Aim of the exercise:
Repeat exactly the lines below, from the line containing "Play the Space recording" through the last line, both included. Leave out any pictures.

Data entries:

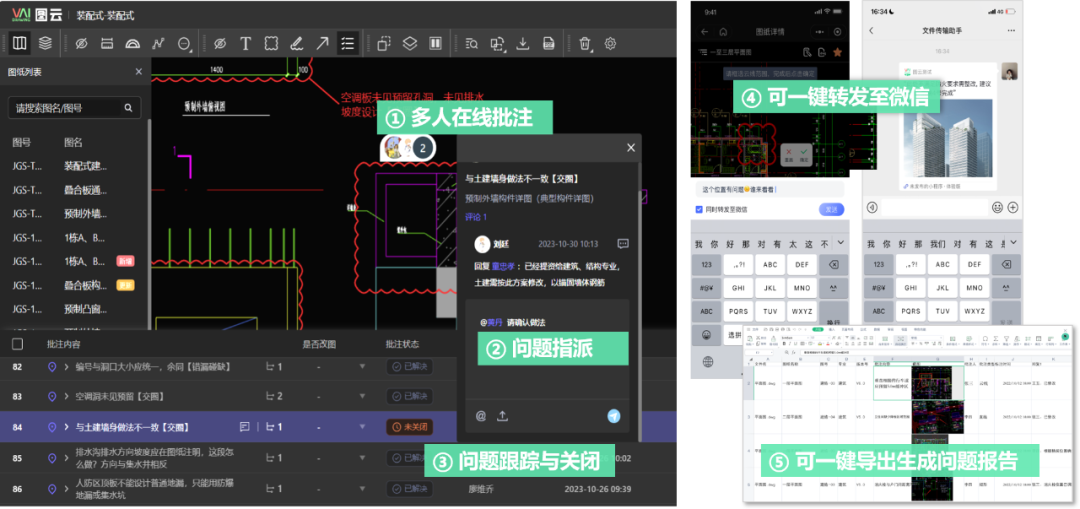This screenshot has height=509, width=1080.
Task: Click the blue send icon in comment box
Action: tap(614, 416)
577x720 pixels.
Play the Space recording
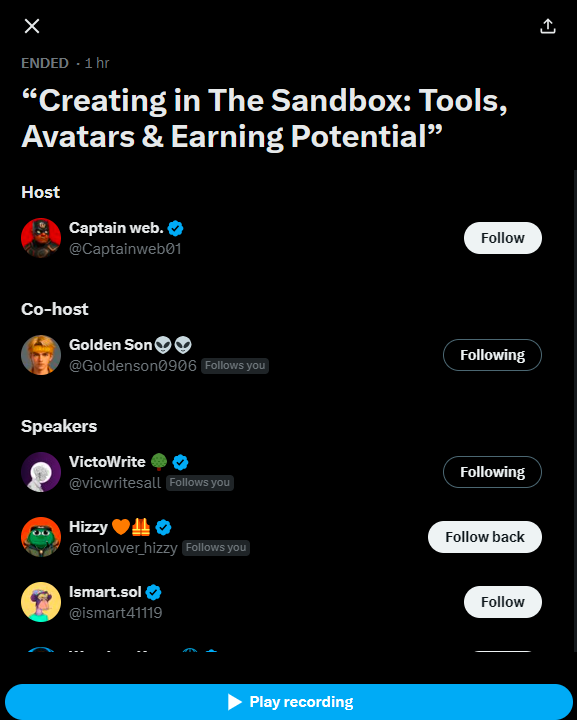[x=289, y=702]
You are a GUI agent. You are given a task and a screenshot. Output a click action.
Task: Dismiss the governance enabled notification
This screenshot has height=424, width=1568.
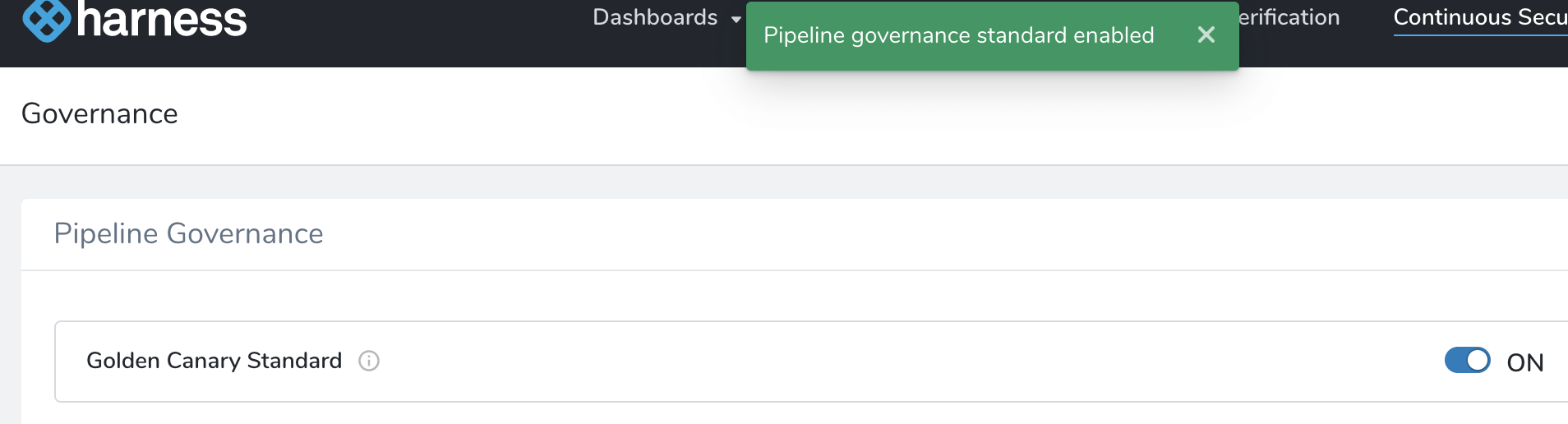(x=1206, y=35)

Your response:
Play the Space recording
[x=289, y=702]
You are a GUI agent. You are given a task and a screenshot. Output a click action.
Task: Dismiss the governance enabled notification
This screenshot has height=424, width=1568.
(x=1206, y=35)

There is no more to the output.